The other lesson, of course, is that there are gradations in pleasure. Some pleasures are worth more than others. Some pleasures are worth sacrificing other pleasures for. And particularly as you give up things—and generosity doesn’t mean just giving up things, but also giving up your attachment to, say, your knowledge, wanting to hold it back from other people, or wanting to hold back your energy from other people—when you learn how to overcome that resistance, you develop generosity of spirit.

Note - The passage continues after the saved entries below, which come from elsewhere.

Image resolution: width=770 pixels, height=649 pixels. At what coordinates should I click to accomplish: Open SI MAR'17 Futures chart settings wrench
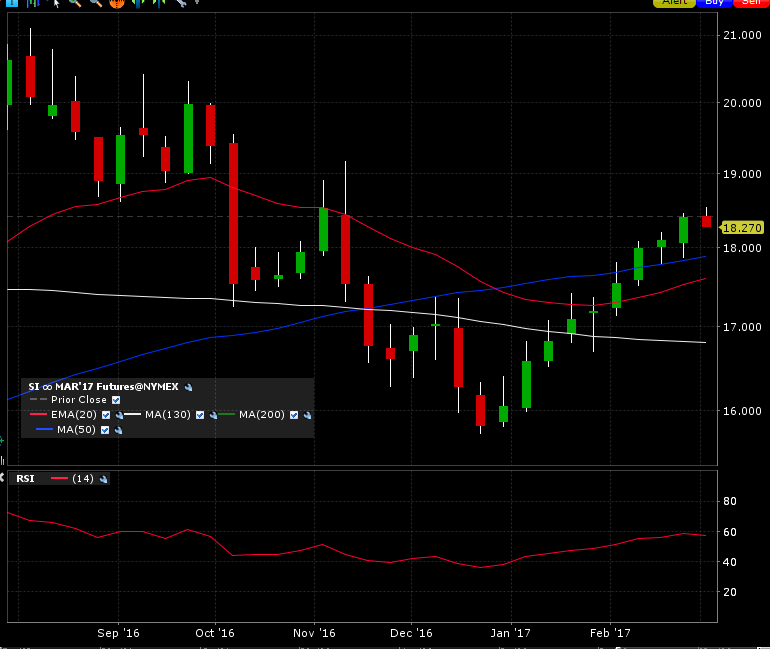(x=188, y=386)
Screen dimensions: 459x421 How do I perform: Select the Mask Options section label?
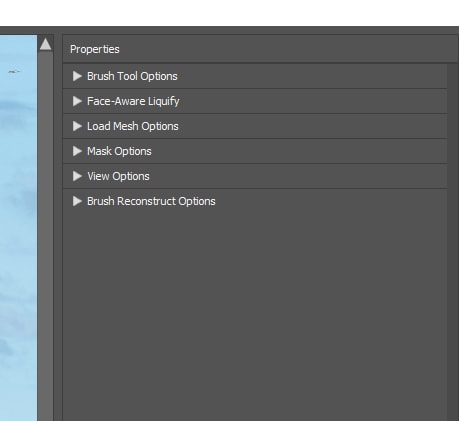coord(119,151)
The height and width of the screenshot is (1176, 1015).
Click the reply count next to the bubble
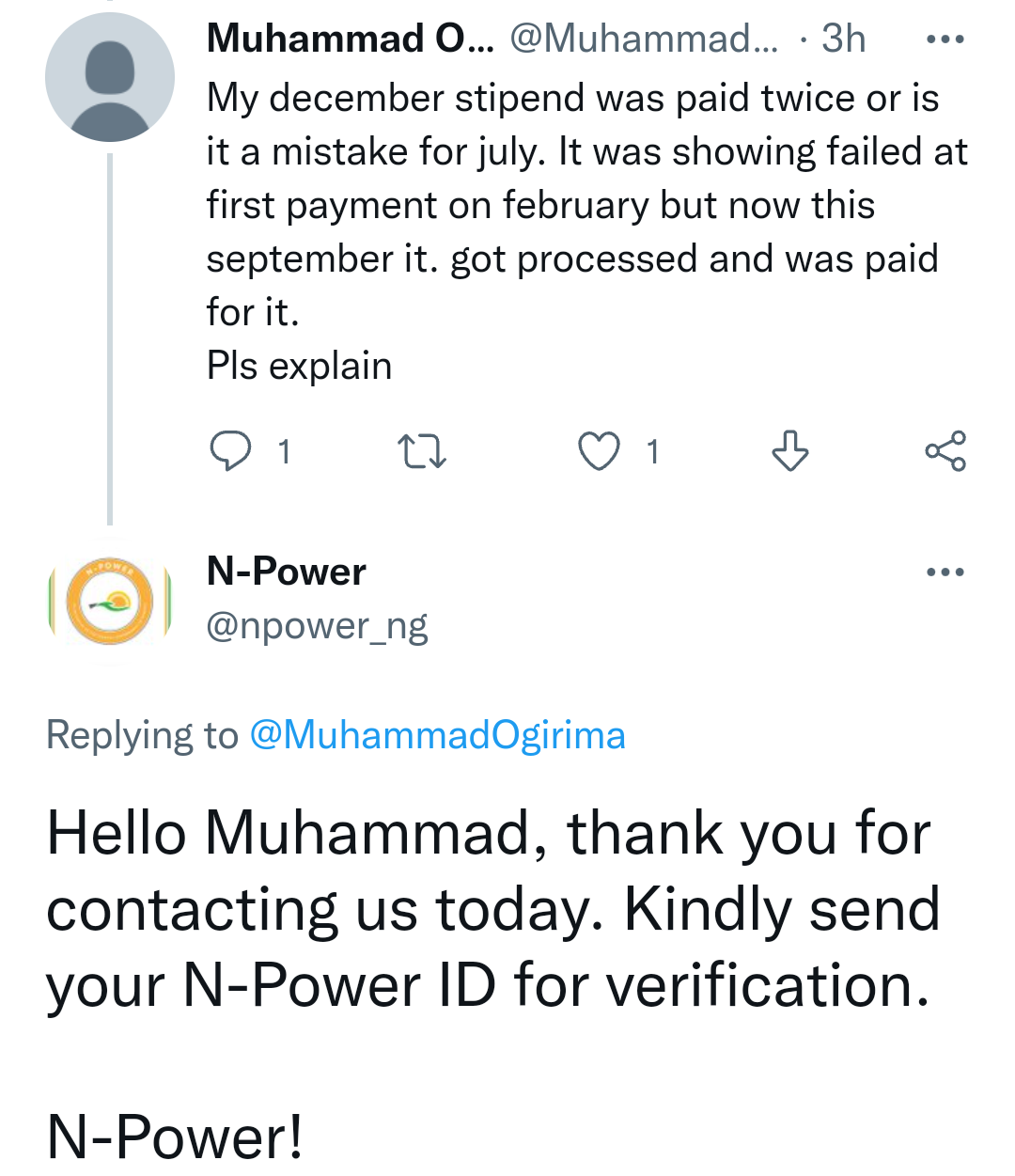pyautogui.click(x=284, y=452)
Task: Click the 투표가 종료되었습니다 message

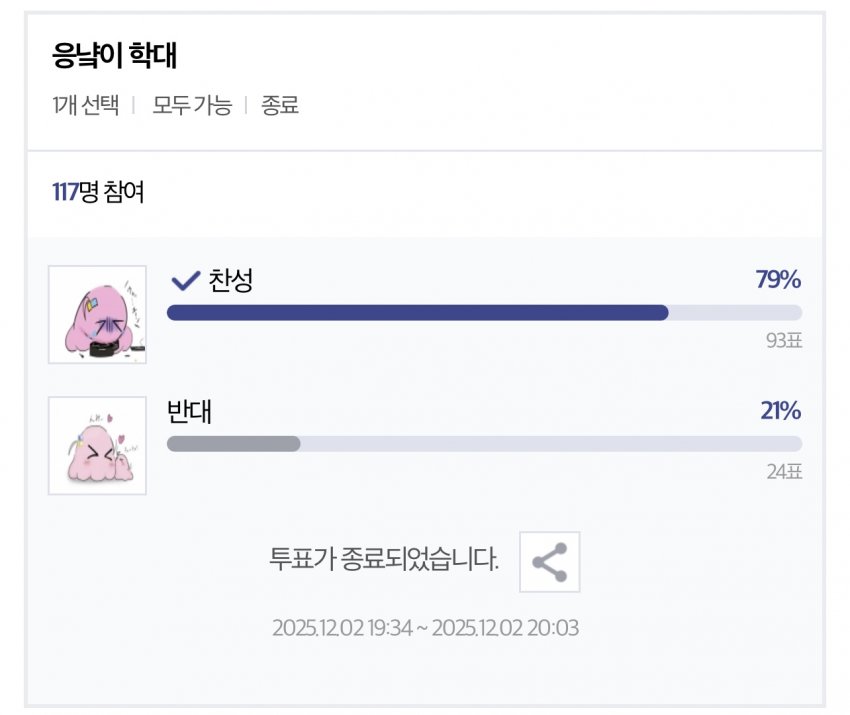Action: 383,560
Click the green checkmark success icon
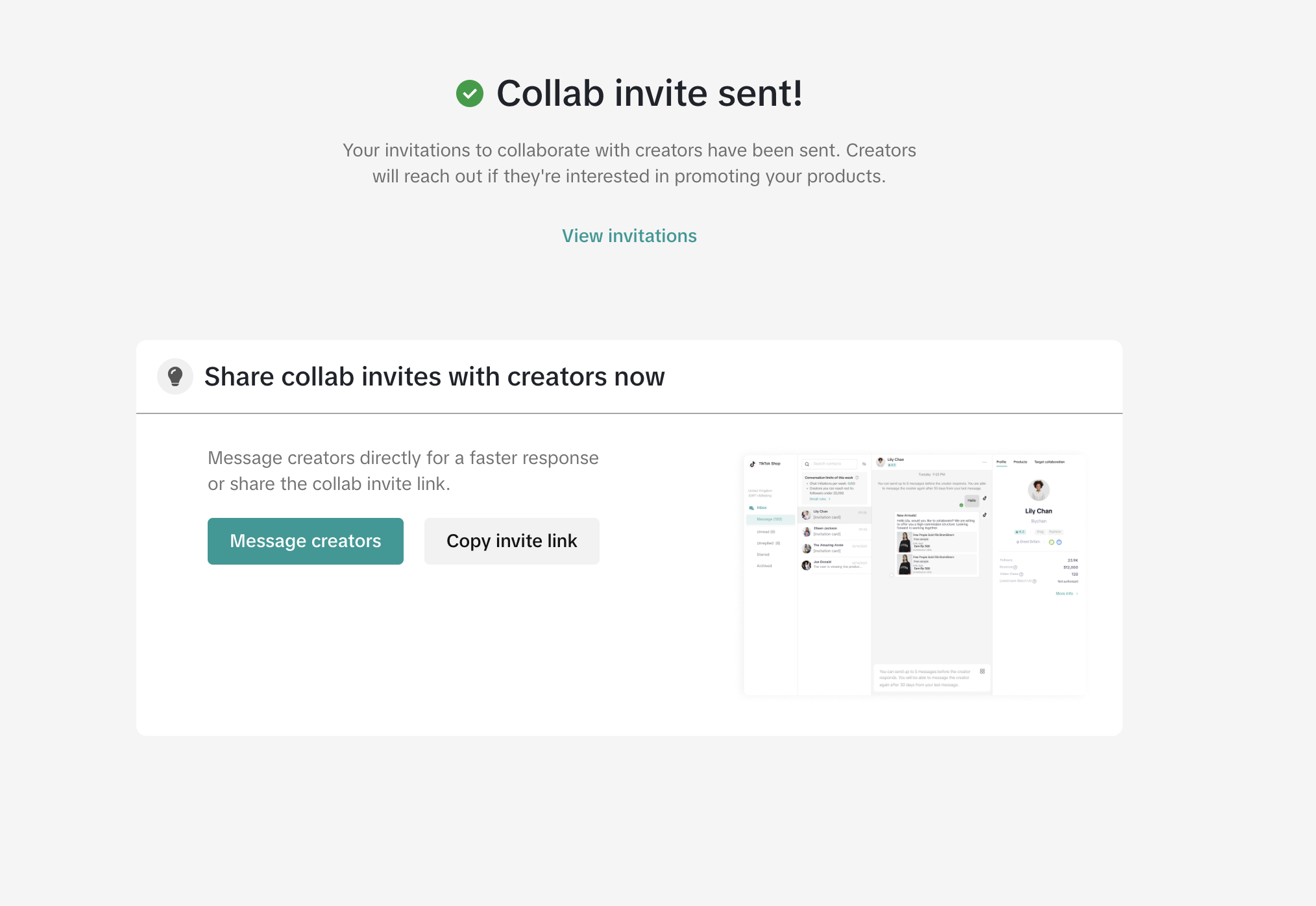This screenshot has width=1316, height=906. click(470, 93)
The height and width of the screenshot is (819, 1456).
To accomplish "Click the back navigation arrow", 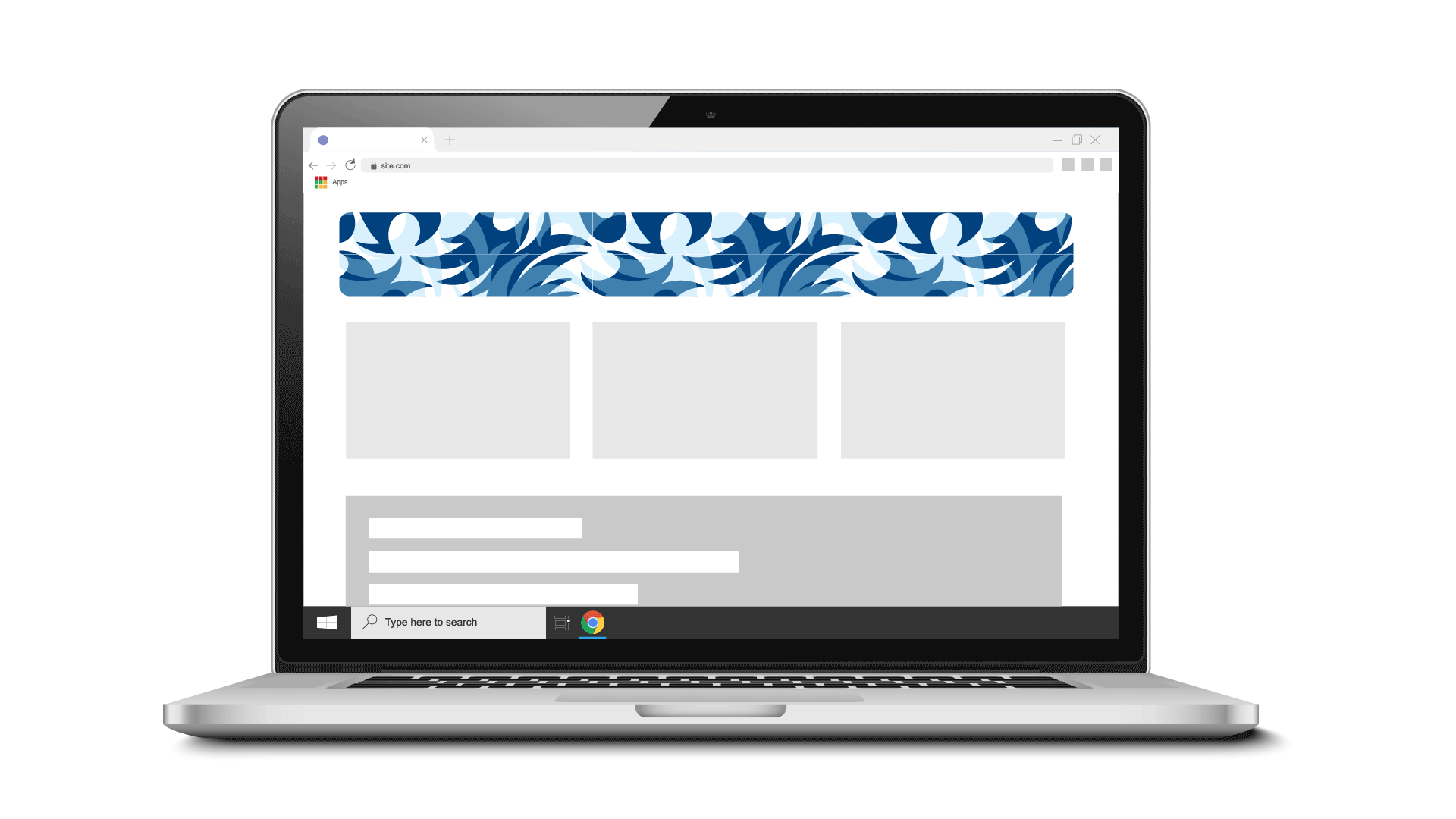I will 315,164.
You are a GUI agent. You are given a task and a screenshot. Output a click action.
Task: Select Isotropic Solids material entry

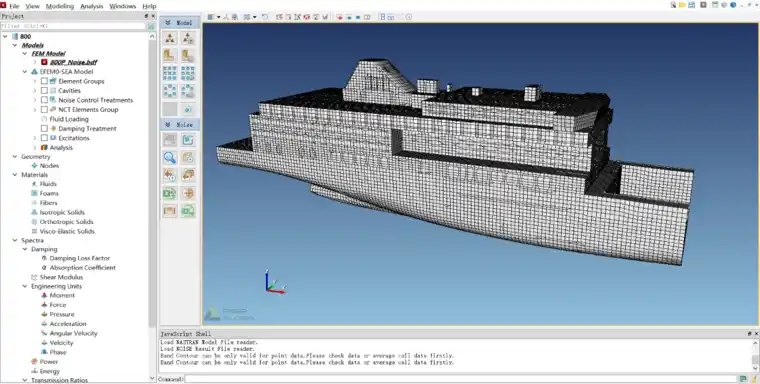(x=62, y=212)
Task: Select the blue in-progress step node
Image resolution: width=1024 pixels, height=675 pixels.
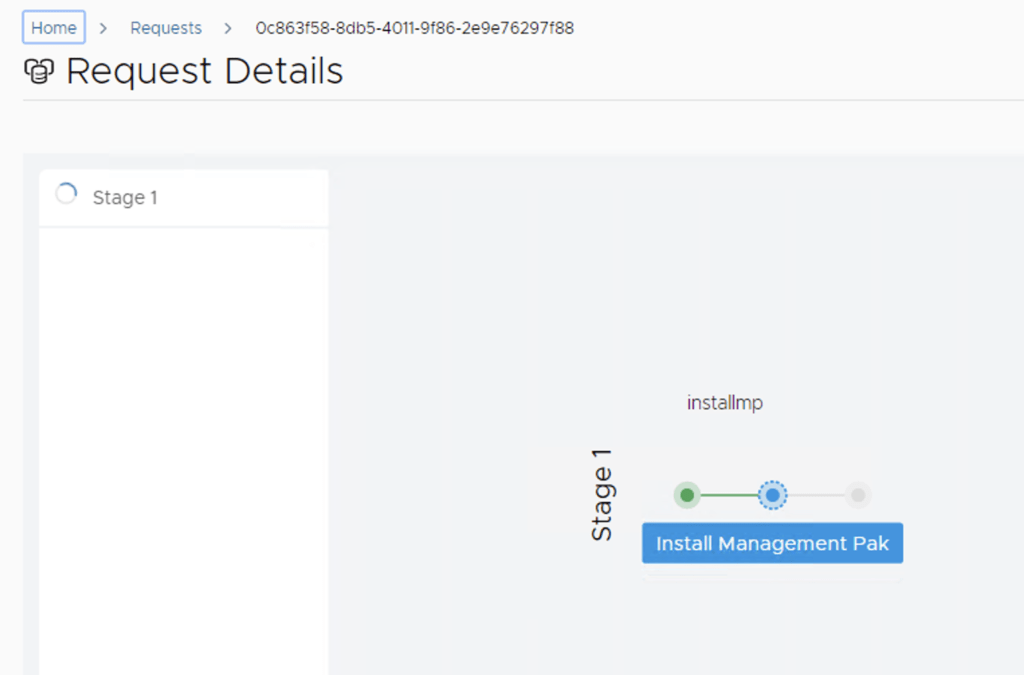Action: pyautogui.click(x=772, y=495)
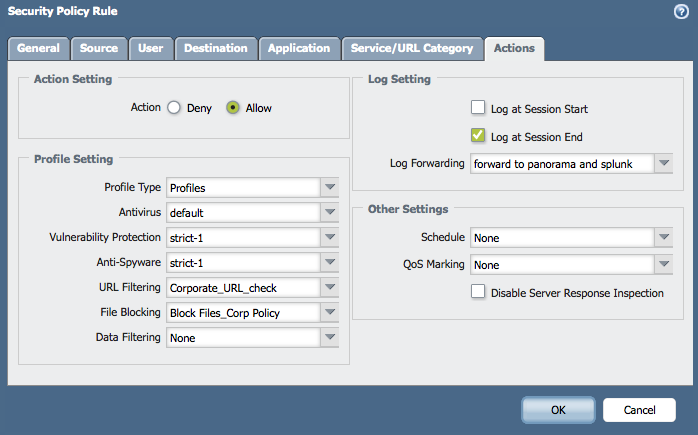Check Disable Server Response Inspection

coord(478,293)
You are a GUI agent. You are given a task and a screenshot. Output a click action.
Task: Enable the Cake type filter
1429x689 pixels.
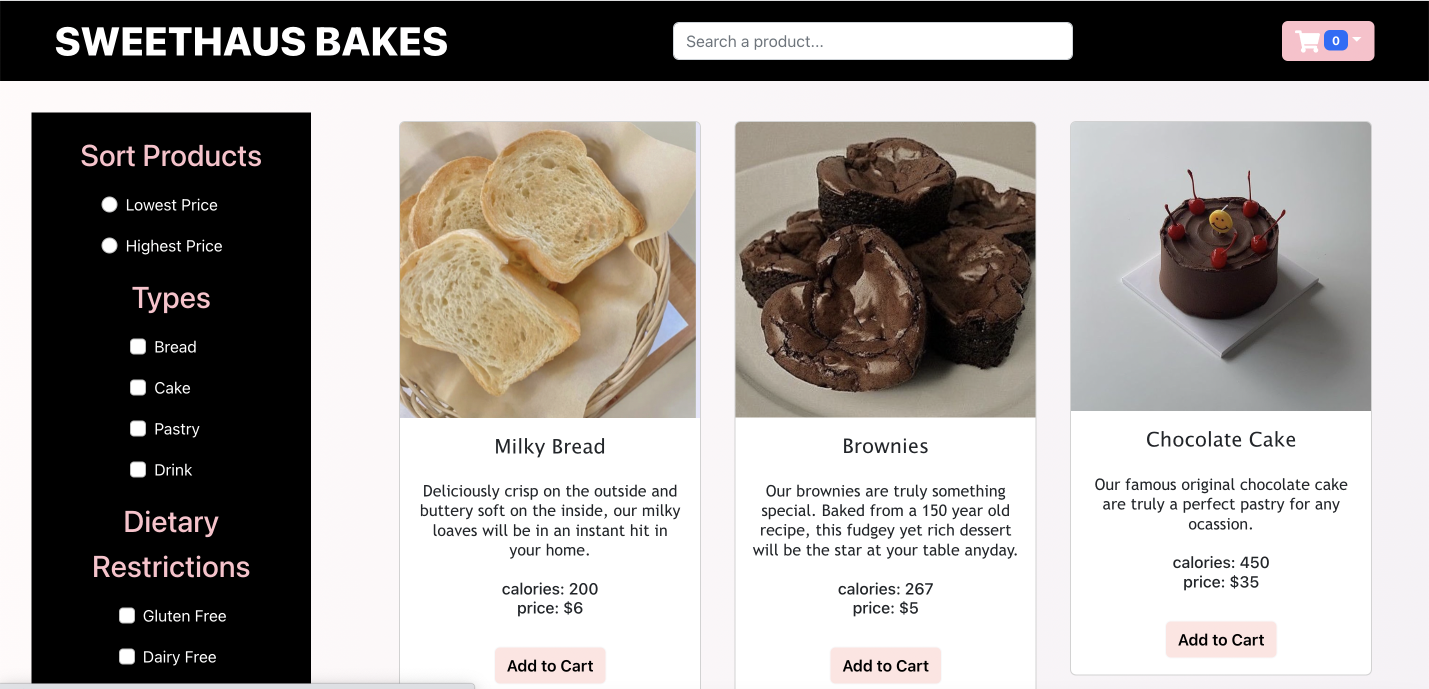click(138, 388)
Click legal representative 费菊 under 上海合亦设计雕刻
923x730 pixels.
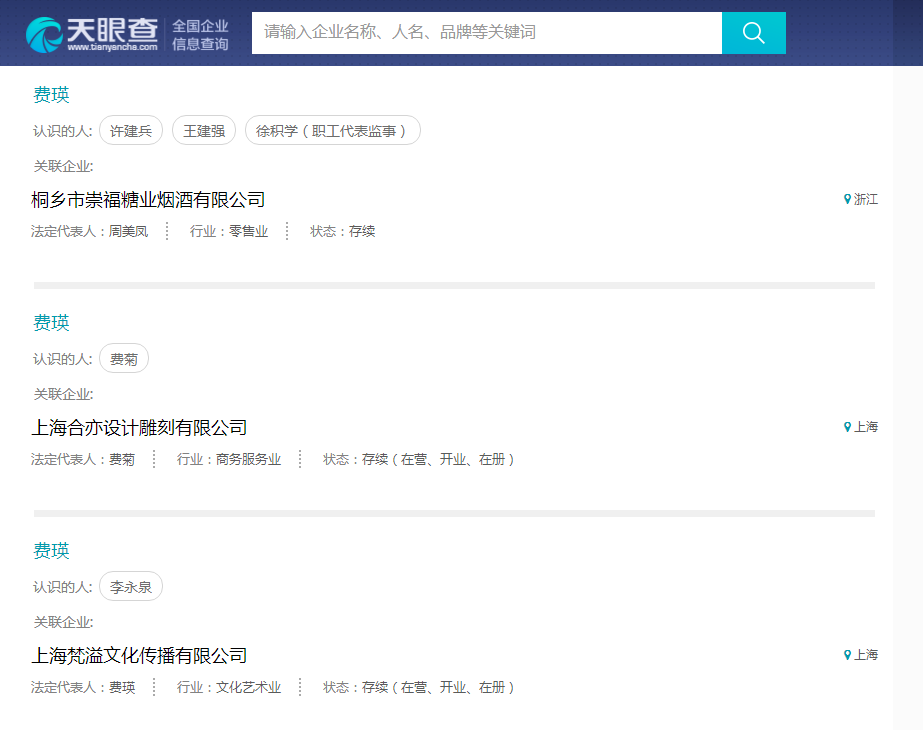(x=122, y=460)
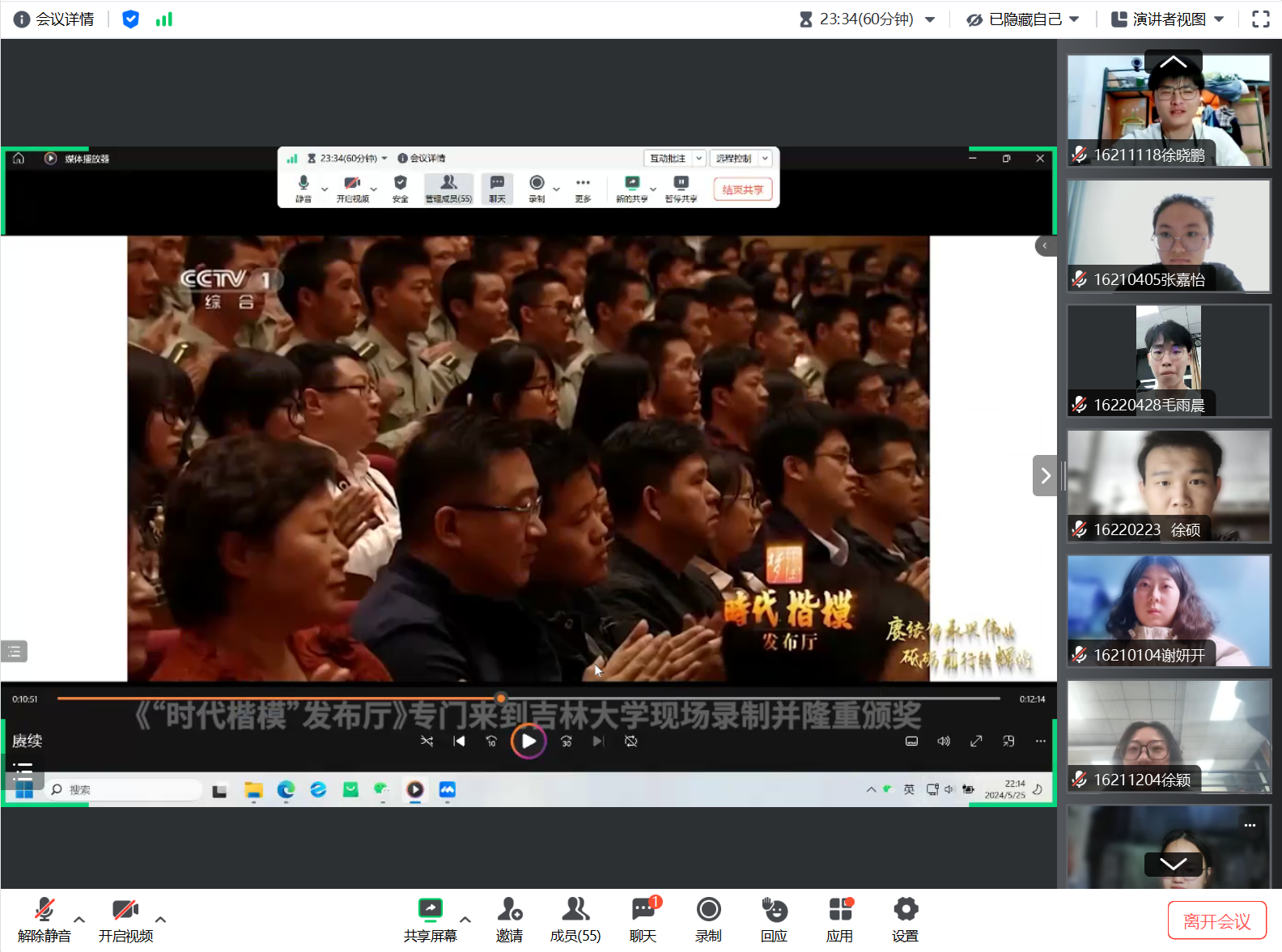Expand the arrow next to 共享屏幕
1282x952 pixels.
pyautogui.click(x=465, y=920)
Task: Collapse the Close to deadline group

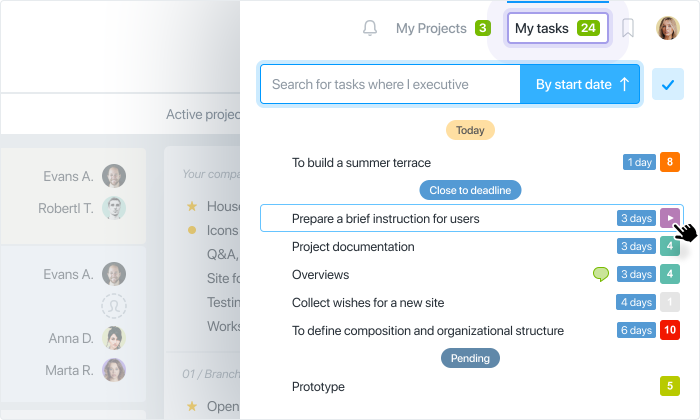Action: coord(470,190)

This is probably one of the most important things that you learn from the meditation. There’s a happiness that comes in giving, giving away. Because there are many things you’re going to have to give up and give away as you practice meditation, as you observe the precepts. But you realize that the mind becomes lighter as a result. It’s like the sandbags that hold down hot-air balloons. You give away the things that you’re holding onto, you cut off the sandbags, and the balloon can go higher and higher. The mind becomes more expansive, and that becomes the mind that’s in line with unlimited goodwill, unlimited compassion, empathetic joy, and equanimity.
So this is one of the reasons why here at the monastery we don’t have a staff. Everybody helps. Everybody pitches in. It’s our way of being generous. Everything from gifts of food, to gifts of time, gifts of energy: When you look around, it’s good to look around at the place and realize the place is clean because there are people who wanted to keep it clean. Not because they had to—they wanted to. We have what we need to practice because people wanted to give it. It’s in that way that we give encouragement to one another on the path.
So although it is possible to be giving in the sense of calculating what you’re going to gain from it, the Buddha points out that there are many gradations in the motivation for giving, and you want to look at your motivation and learn how to develop generosity as a skill, to get to that generosity of spirit that is simply happy to share. It makes the mind more sensitive, more inclined to settle down with a sense of well-being, and to feel good about being here with that sense of well-being.
I’ve run into people who, when they attain a sense of well-being in the meditation, don’t feel right about it. They feel like they don’t deserve it. But if you’ve been generous, there are no problems. You realize that it’s an innocent pleasure, nothing to feel guilty about. Because that generosity of spirit gives you sustenance, a sense of self-worth, a sense of well-being, in which all the elements of the practice come together.